* START RAW DATA *

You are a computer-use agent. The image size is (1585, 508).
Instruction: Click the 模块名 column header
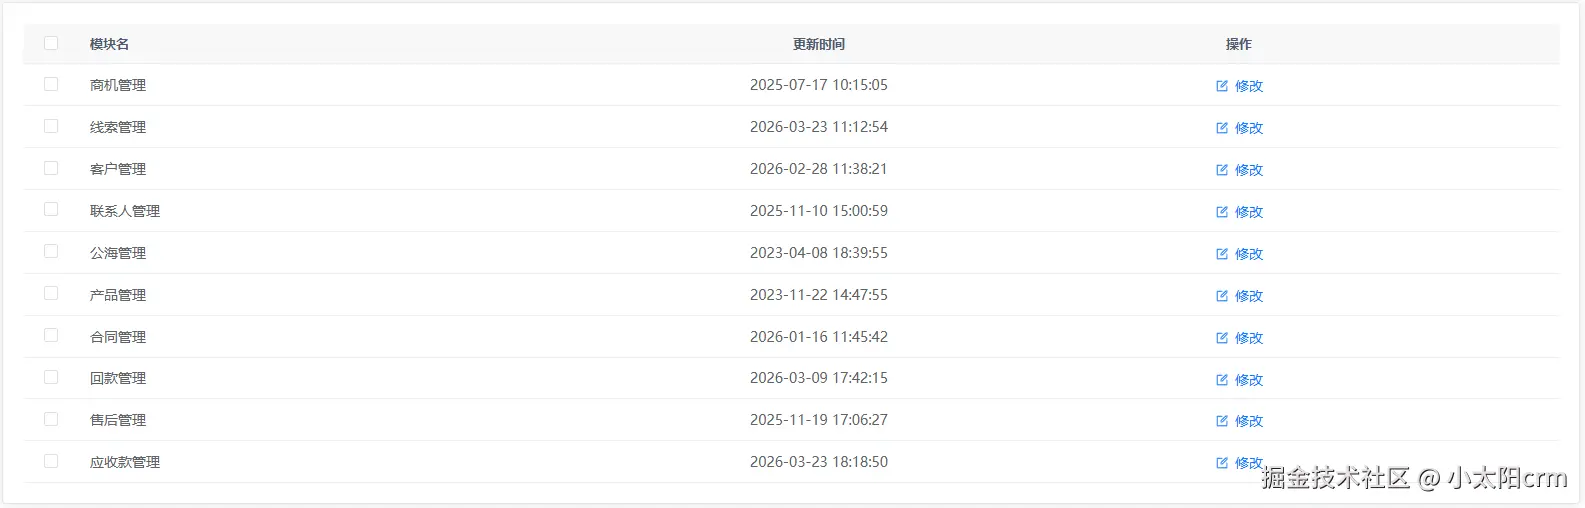(x=109, y=44)
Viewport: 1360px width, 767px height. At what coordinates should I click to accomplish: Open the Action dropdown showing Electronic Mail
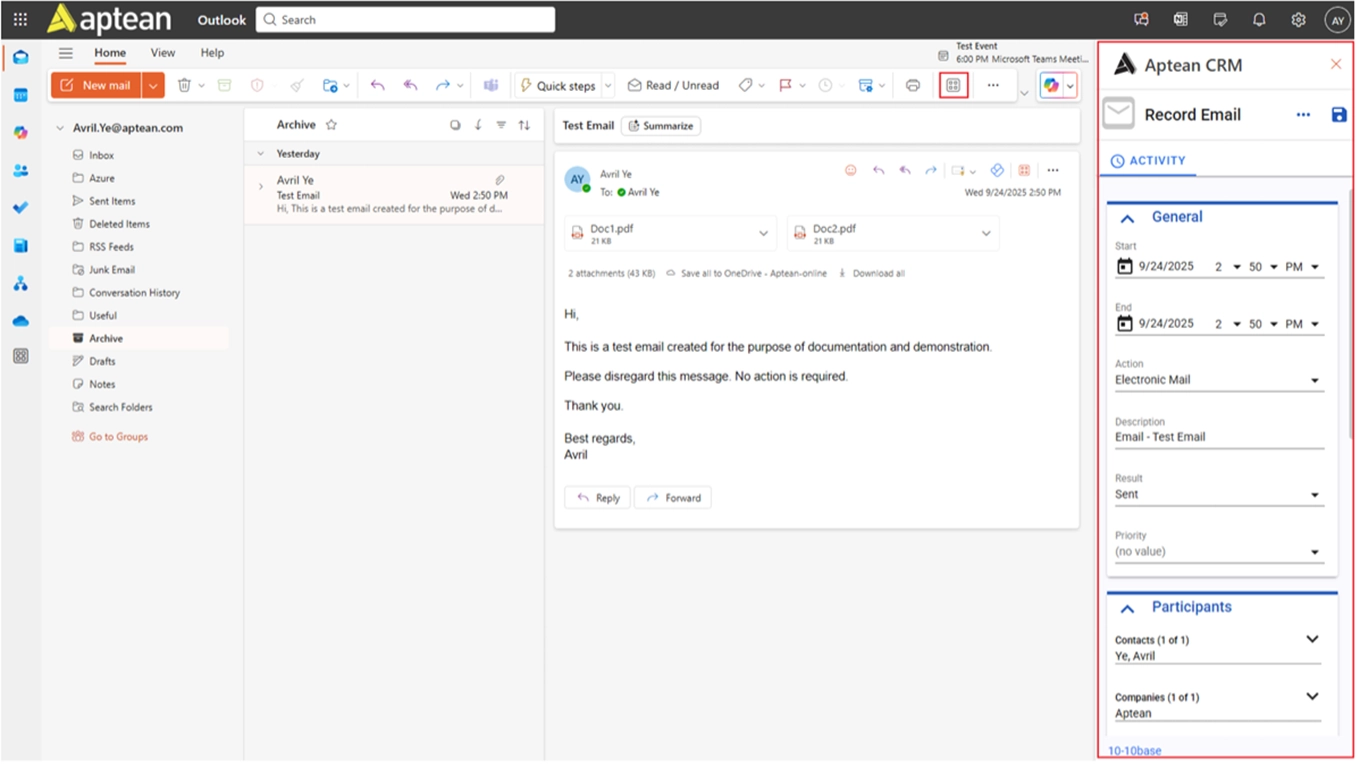point(1313,380)
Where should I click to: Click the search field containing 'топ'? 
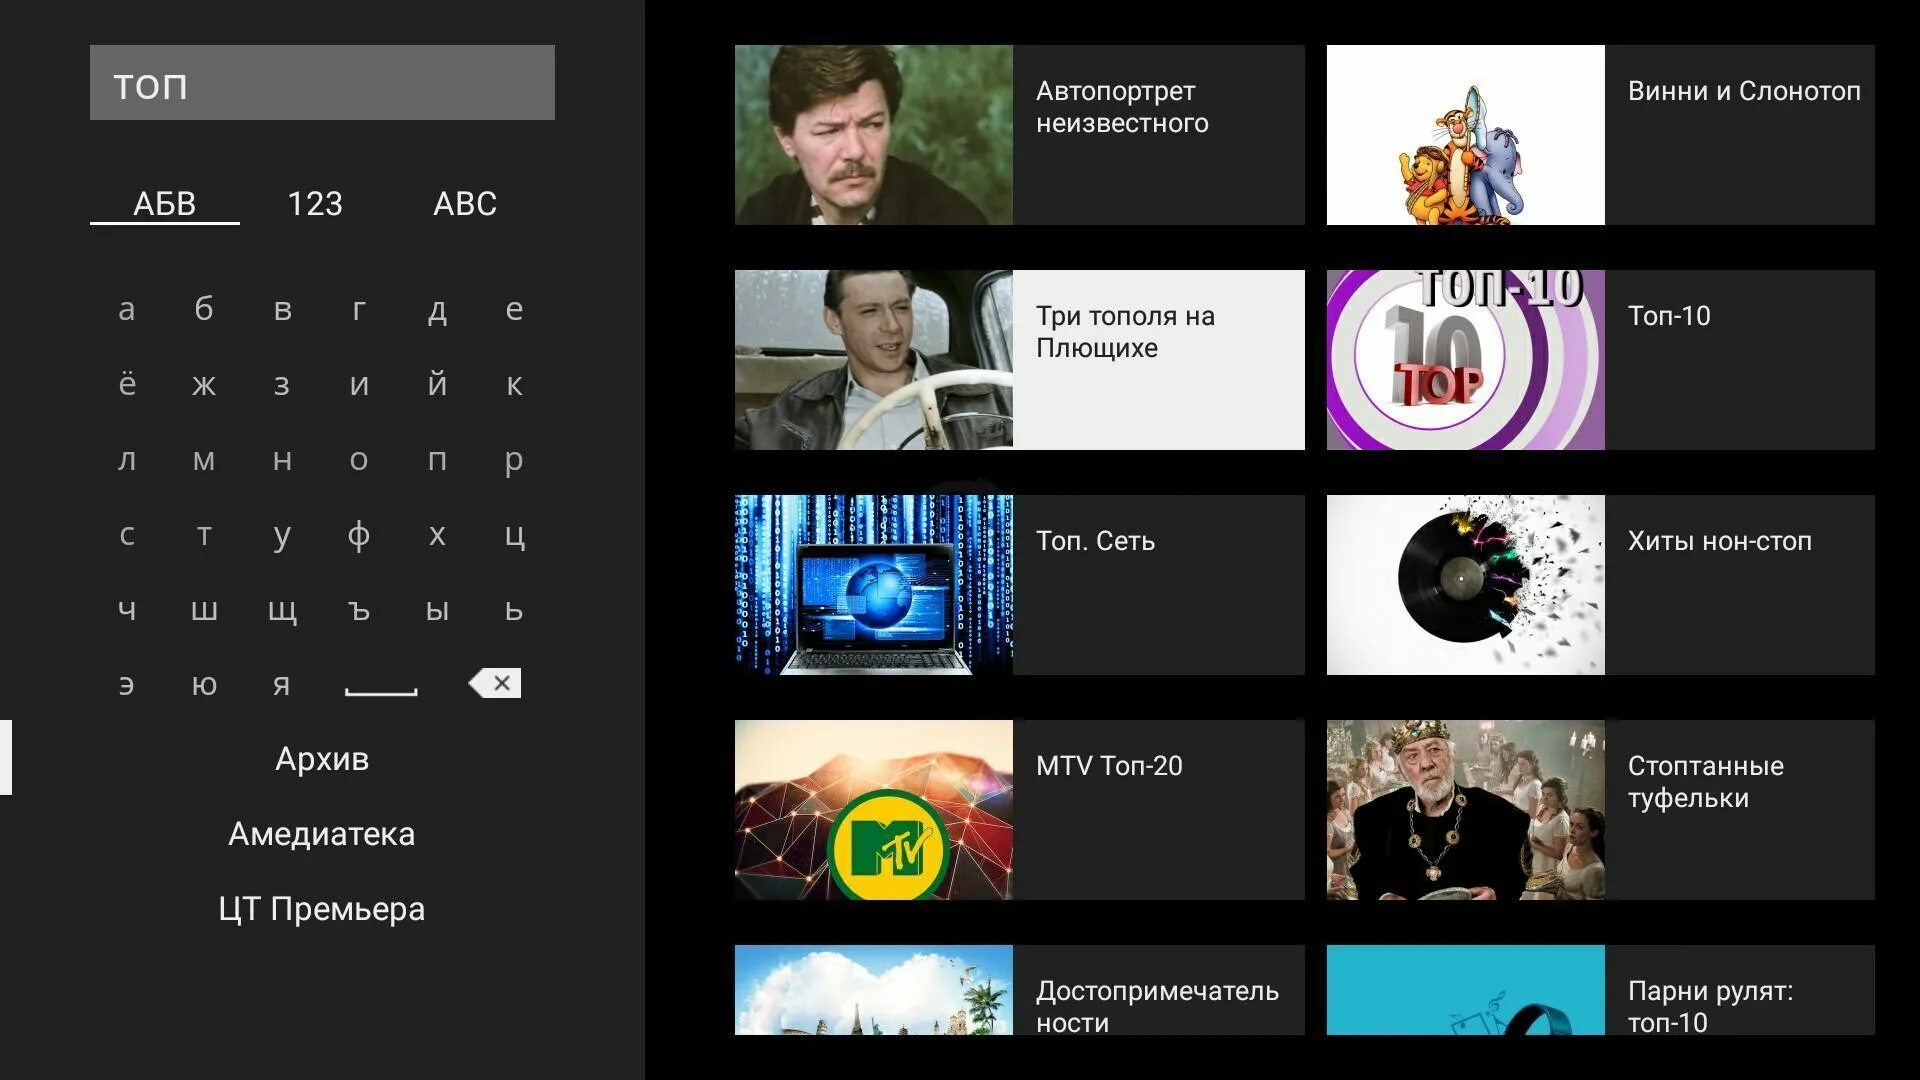click(x=322, y=83)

* END RAW DATA *

*INSTRUCTIONS TO FOLLOW*. Please output the lines from the one containing "Where should I" through the end of the lines as a two-column CSV with the headers input and output. Give one row per line of text and its answer, put each value in a single quoted field with line breaks replaced by spaces, and leave out the pictures.

*SOLUTION*.
input,output
"Where should I click to: Click the search field containing 'топ'?","click(x=322, y=83)"